You will also need to nominate an address for a DHCP server for both wired and wireless infrastructure –
this can come from the address space allocated for the machine room. Your network configuration should
include whats needed to support this from a routing/ switching perspective.

To do this task you will have to make assumptions as to security, segmentation, isolation and other aspects.
For each assumption you make be sure justify it using common sense and/or evidence provided above. You
are free to use VLANS and VLAN trunking protocols such as 802.1q where appropriate.

Finally you will need to define appropriate ACL’s on your infrastructure. The rules are as follows:

1. Users on wireless or the open nodes adjacent to the concierges desk should not be able to access the
hotels corporate networks.
2. Users on the hotels corporate network should only be able to talk to the machine room using protocols
DNS, DHCP, HTTP, HTTPS and SSH.

Once complete you should submit your design documentation in ass3p2.pdf.

Submit:

Submit your solutions to the assignment (obeying the above file specification) using the following submit
command (combine both PDFS in other words).

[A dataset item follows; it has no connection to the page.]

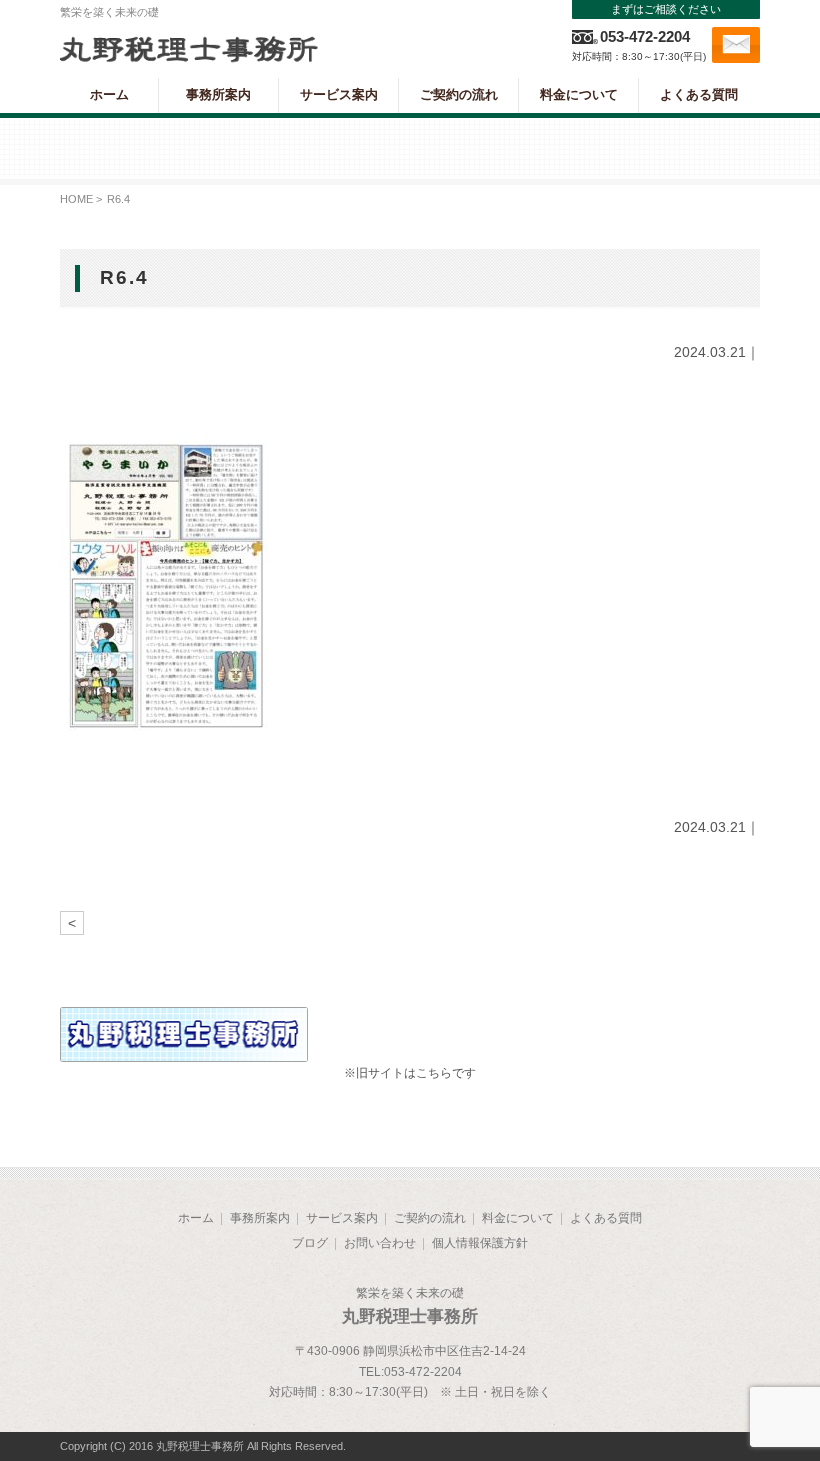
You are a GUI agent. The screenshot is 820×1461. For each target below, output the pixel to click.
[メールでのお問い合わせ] (736, 45)
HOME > (81, 199)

submit –u USERNAME -c csci322 -a 3 ass3.tar.gz

An extension of time for the completion of the assignment may be granted in certain circumstances. A
request for an extension must be made to the Subject Coordinator before the due date. Late assignments
without granted extension will be marked but the mark awarded will be reduced by 1 mark for each day late.
Assignments will not be accepted more than three days late.